In fact, Hopkins will be back in the ring in 2010 for another big pay-day against some of the sports up and coming younger fighters like unbeaten Chad Dawson (29-0, 17 KOs), unbeaten middleweight Paul Williams (37-1, 27 KOs), International Boxing Federation super middleweight champion Lucien Bute (25-0, 20 KO) or even World Boxing Association champion David Haye (23-1, 21 KOs).
Richard Schaeffer, CEO of Golden Boy Promotions, said shortly after Hopkins win that the list of people wanting to fight is actually growing.
“The list for Bernard didn’t get shorter, it actually got longer,” Schaeffer said. “Paul Williams camp reached out to us. They’re interested in a Bernard Hopkins fight. Don King reached out to us. I had conversations with Lucien Bute’s promoter today because I think a showdown between these two guys at the Olympic Stadium in Montreal would seat like 60, 000people and would be historic and I’m sure that fight would be sold out.
“Gary Shaw from Chad Dawson, they reached out to us that Chad Dawson would be interested. Kathy Duva with Tomasz Adamek threw her hat in the sweepstakes, too.”
Schaeffer said Hopkins is looking for a match of “historic significance.” He said another possibility was a fight between Hopkins and Haye, who holds one of the heavyweight titles.
Hopkins next fight was going to be against former middleweight champion Roy Jones, Jr. But that fight was apparently taken off the table when the 40-year-old Jones was knocked out by Danny Green in the first round of their International Boxing Organization bout in Australia 12 hours before Hopkins stepped into the ring against Ornelas.
Oddly enough, Schaeffer said while Jones has fallen from the top of the list of people Hopkins would fight, he has not been completely eliminated. Considering the way Jones was stopped in the first round, maybe he ought to be.

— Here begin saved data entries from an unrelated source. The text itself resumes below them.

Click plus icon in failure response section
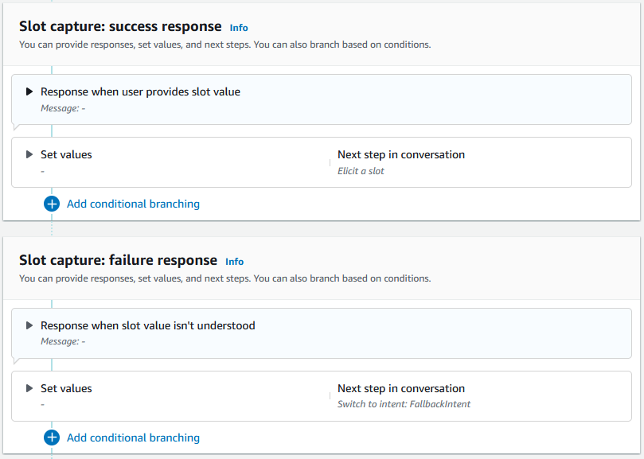Viewport: 644px width, 459px height. (52, 438)
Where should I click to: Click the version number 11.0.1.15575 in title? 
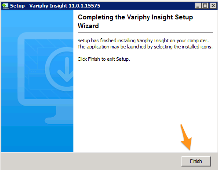[x=84, y=6]
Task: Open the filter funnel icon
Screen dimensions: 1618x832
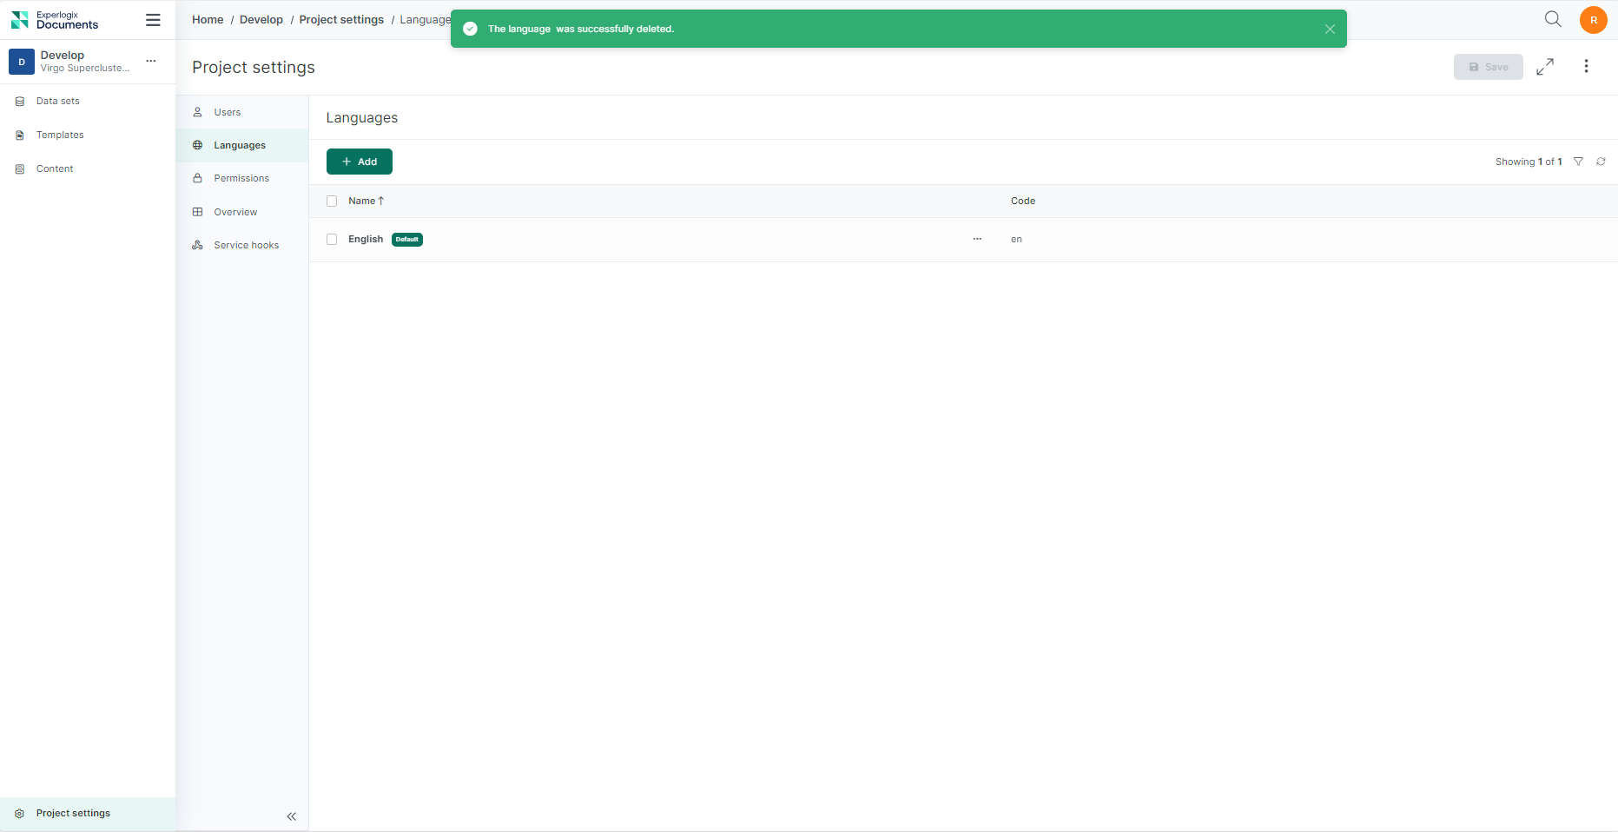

Even with the growing list of possibilities, Hopkins, who turns 45 in February,often deals with the old question of when will he retire from the sport. On numerous occasions throughout his 40s, Hopkins has said on the record this fight or that fight would be his last.
But wins over younger fighters like Antonio Tarver and Kelly Pavlik have convinced Hopkins that he’s not leaving the sport anytime soon. After the win over Ornelas, Hopkins said he will know when he’s done with boxing.
“The ring will let you know when it’s time for you to go and normally you can win and the ring can still tell you that you won, but it’s time to pack it in,” Hopkins said. “And the ring hasn’t spoke to me in any shape or form. When you start looking for things to happen, it’s going to happen. And so I feel like why I still can get up and train and have it in my heart to do what I do then why not?
“I never sit back and think about I’m 44, why I’m doing this, I know I can’t move and duck, have my reflexes. If you start thinking about that, then you start being gun shy.”
The bottom line for Hopkins is that whoever he jumps into the ring against the money has to be right and it has to be what he calls some sort of historical significance. For Hopkins, that could mean going after Haye’s WBA heavyweight title. If he’s successful, he would join Bob Fitzsimmons and Roy Jones Jr. as former middleweight champions who won heavyweight titles.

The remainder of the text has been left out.